- **What to produce**:
Copy the listing word for word, from its first line up to and including the line with "Action: point(921,585)".

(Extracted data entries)
______

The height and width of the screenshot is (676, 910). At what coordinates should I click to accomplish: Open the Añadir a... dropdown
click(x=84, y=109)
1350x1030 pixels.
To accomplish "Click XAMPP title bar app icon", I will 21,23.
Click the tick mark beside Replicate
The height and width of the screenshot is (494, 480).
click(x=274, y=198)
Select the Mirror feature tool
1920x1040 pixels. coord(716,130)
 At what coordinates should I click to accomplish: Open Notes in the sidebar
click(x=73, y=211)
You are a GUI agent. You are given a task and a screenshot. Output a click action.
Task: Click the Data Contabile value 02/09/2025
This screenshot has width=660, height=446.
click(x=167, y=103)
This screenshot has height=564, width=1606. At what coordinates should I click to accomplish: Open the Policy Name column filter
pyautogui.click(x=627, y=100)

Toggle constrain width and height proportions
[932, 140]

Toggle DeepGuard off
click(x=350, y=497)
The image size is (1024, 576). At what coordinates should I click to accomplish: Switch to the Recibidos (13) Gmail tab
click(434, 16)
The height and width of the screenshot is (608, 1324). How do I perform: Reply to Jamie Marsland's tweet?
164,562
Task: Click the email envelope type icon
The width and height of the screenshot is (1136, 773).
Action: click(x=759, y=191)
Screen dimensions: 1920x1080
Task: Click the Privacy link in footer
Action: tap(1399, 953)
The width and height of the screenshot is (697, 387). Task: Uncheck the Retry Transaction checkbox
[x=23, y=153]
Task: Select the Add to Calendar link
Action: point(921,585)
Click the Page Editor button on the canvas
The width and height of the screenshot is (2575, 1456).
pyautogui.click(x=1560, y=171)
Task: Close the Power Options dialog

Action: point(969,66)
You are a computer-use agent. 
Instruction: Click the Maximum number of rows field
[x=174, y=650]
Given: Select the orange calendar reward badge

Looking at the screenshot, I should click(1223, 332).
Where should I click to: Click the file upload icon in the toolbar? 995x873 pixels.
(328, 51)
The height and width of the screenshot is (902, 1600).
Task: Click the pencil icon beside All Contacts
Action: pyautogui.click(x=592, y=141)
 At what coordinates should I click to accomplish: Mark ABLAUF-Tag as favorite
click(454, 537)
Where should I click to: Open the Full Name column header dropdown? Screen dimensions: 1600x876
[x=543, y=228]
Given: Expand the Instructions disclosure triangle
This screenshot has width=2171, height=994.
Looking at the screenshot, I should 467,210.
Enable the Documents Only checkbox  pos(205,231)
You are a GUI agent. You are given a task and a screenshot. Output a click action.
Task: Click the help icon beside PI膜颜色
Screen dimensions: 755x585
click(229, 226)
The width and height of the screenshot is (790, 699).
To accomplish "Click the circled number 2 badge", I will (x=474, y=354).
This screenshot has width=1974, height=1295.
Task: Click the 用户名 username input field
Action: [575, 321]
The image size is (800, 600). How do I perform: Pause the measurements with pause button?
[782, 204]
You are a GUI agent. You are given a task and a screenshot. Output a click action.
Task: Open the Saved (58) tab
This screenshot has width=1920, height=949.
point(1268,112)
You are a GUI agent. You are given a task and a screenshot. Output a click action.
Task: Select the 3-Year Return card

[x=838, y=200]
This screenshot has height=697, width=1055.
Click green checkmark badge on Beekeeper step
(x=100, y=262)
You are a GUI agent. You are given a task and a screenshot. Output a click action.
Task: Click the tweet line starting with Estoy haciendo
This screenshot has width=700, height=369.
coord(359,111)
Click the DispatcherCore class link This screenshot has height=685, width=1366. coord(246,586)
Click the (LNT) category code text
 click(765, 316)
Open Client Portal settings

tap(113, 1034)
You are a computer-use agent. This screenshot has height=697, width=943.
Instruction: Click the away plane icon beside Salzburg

______

- **In response**:
The height and width of the screenshot is (676, 910). At what coordinates should I click to accomplish: Open the Añadir a... dropdown
click(x=84, y=109)
1350x1030 pixels.
To accomplish "Click XAMPP title bar app icon", I will 21,23.
Click the tick mark beside Replicate
The height and width of the screenshot is (494, 480).
click(x=274, y=198)
Select the Mirror feature tool
1920x1040 pixels. coord(716,130)
 At what coordinates should I click to accomplish: Open Notes in the sidebar
click(x=73, y=211)
You are a GUI agent. You are given a task and a screenshot. Output a click action.
Task: Click the Data Contabile value 02/09/2025
This screenshot has width=660, height=446.
click(x=167, y=103)
This screenshot has height=564, width=1606. At what coordinates should I click to accomplish: Open the Policy Name column filter
pyautogui.click(x=627, y=100)

Toggle constrain width and height proportions
[932, 140]

Toggle DeepGuard off
click(x=350, y=497)
The image size is (1024, 576). At what coordinates should I click to accomplish: Switch to the Recibidos (13) Gmail tab
click(434, 16)
The height and width of the screenshot is (608, 1324). How do I perform: Reply to Jamie Marsland's tweet?
164,562
Task: Click the email envelope type icon
The width and height of the screenshot is (1136, 773).
Action: click(x=759, y=191)
Screen dimensions: 1920x1080
Task: Click the Privacy link in footer
Action: tap(1399, 953)
The width and height of the screenshot is (697, 387). Task: Uncheck the Retry Transaction checkbox
[x=23, y=153]
Task: Select the Add to Calendar link
Action: point(921,585)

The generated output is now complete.